Problem
Find the line containing "Task: Open the Time period dropdown" in the entries below. Restate it and each line after it, word for word, up to and including the line containing "Given: Click the".

Records from a collection:
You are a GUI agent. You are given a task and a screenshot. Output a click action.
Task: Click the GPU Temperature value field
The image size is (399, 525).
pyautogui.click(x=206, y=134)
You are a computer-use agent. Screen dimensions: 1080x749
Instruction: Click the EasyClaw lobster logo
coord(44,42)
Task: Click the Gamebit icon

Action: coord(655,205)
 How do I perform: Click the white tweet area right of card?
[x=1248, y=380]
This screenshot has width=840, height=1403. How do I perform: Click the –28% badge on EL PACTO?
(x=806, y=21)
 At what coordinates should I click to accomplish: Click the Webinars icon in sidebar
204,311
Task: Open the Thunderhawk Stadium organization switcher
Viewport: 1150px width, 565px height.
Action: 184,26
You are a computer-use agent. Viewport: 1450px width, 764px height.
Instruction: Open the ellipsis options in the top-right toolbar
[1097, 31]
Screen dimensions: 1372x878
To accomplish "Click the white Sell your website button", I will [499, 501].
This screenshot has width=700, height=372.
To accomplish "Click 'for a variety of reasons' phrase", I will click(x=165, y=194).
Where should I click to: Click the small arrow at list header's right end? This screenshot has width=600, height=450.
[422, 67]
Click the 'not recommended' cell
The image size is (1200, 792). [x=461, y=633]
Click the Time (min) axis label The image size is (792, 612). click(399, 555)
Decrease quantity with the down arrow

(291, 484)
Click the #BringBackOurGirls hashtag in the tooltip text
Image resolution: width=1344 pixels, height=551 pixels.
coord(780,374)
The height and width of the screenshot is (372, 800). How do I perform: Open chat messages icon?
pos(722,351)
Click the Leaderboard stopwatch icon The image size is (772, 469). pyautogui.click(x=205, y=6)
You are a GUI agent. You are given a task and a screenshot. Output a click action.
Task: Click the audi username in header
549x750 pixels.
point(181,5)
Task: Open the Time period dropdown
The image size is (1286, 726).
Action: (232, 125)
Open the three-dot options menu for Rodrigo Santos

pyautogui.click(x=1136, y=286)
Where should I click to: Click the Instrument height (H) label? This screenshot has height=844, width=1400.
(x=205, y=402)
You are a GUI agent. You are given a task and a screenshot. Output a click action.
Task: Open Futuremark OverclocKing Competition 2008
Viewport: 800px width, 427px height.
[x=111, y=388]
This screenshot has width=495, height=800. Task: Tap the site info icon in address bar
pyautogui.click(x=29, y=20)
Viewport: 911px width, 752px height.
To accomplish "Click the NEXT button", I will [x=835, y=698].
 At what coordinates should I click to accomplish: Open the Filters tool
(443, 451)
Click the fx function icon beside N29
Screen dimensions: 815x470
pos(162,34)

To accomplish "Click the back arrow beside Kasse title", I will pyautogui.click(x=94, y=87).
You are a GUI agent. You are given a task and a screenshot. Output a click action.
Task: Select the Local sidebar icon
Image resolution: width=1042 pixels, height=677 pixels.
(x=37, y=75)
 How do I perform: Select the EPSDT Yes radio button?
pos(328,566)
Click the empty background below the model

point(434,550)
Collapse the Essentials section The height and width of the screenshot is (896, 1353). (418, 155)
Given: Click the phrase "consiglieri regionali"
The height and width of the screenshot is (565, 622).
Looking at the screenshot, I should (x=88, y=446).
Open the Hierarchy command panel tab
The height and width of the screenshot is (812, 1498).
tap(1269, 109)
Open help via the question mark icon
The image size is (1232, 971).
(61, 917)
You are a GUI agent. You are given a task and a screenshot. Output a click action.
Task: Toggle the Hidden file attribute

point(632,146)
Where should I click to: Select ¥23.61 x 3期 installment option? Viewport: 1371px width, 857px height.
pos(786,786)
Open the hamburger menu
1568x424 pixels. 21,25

Answer box
Task: Open the Time period dropdown
The image size is (1286, 726).
Action: (232, 125)
Open the three-dot options menu for Rodrigo Santos

pyautogui.click(x=1136, y=286)
Where should I click to: Click the Instrument height (H) label? This screenshot has height=844, width=1400.
(x=205, y=402)
You are a GUI agent. You are given a task and a screenshot. Output a click action.
Task: Open Futuremark OverclocKing Competition 2008
Viewport: 800px width, 427px height.
[x=111, y=388]
This screenshot has width=495, height=800. Task: Tap the site info icon in address bar
pyautogui.click(x=29, y=20)
Viewport: 911px width, 752px height.
To accomplish "Click the NEXT button", I will [x=835, y=698].
 At what coordinates should I click to accomplish: Open the Filters tool
(443, 451)
Click the fx function icon beside N29
Screen dimensions: 815x470
pos(162,34)

To accomplish "Click the back arrow beside Kasse title", I will pyautogui.click(x=94, y=87).
You are a GUI agent. You are given a task and a screenshot. Output a click action.
Task: Select the Local sidebar icon
Image resolution: width=1042 pixels, height=677 pixels.
(x=37, y=75)
 How do I perform: Select the EPSDT Yes radio button?
pos(328,566)
Click the empty background below the model

point(434,550)
Collapse the Essentials section The height and width of the screenshot is (896, 1353). (418, 155)
Given: Click the phrase "consiglieri regionali"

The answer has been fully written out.